Give an exact copy of the lines of the records below, starting at the line containing "Image resolution: width=1568" and running to the end.

(Collected data entries)
-=-=-=-=-

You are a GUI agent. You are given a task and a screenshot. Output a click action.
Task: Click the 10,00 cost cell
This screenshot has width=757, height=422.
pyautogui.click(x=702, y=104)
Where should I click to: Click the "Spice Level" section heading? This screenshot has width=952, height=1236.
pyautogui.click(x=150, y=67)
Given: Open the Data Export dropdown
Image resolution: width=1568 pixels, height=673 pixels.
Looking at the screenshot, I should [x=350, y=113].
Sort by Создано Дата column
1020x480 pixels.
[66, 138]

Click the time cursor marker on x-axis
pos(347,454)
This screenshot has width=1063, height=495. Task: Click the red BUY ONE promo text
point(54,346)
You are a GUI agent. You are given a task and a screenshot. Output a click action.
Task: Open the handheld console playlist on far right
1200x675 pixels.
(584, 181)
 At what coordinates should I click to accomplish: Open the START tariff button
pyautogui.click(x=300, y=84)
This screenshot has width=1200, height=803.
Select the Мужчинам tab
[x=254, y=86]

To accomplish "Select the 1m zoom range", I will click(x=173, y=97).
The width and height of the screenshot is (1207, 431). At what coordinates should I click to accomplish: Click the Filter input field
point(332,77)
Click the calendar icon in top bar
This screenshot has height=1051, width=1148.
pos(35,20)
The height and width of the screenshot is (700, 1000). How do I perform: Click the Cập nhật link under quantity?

-=-=-=-=-

OUTPUT OF THE EXERCISE:
Image resolution: width=1568 pixels, height=673 pixels.
Looking at the screenshot, I should [x=350, y=113].
Sort by Создано Дата column
1020x480 pixels.
[66, 138]

Click the time cursor marker on x-axis
pos(347,454)
This screenshot has width=1063, height=495. Task: Click the red BUY ONE promo text
point(54,346)
You are a GUI agent. You are given a task and a screenshot. Output a click action.
Task: Open the handheld console playlist on far right
1200x675 pixels.
(584, 181)
 At what coordinates should I click to accomplish: Open the START tariff button
pyautogui.click(x=300, y=84)
This screenshot has width=1200, height=803.
Select the Мужчинам tab
[x=254, y=86]

To accomplish "Select the 1m zoom range", I will click(x=173, y=97).
The width and height of the screenshot is (1207, 431). At what coordinates should I click to accomplish: Click the Filter input field
point(332,77)
Click the calendar icon in top bar
This screenshot has height=1051, width=1148.
pos(35,20)
The height and width of the screenshot is (700, 1000). How do I perform: Click the Cập nhật link under quantity?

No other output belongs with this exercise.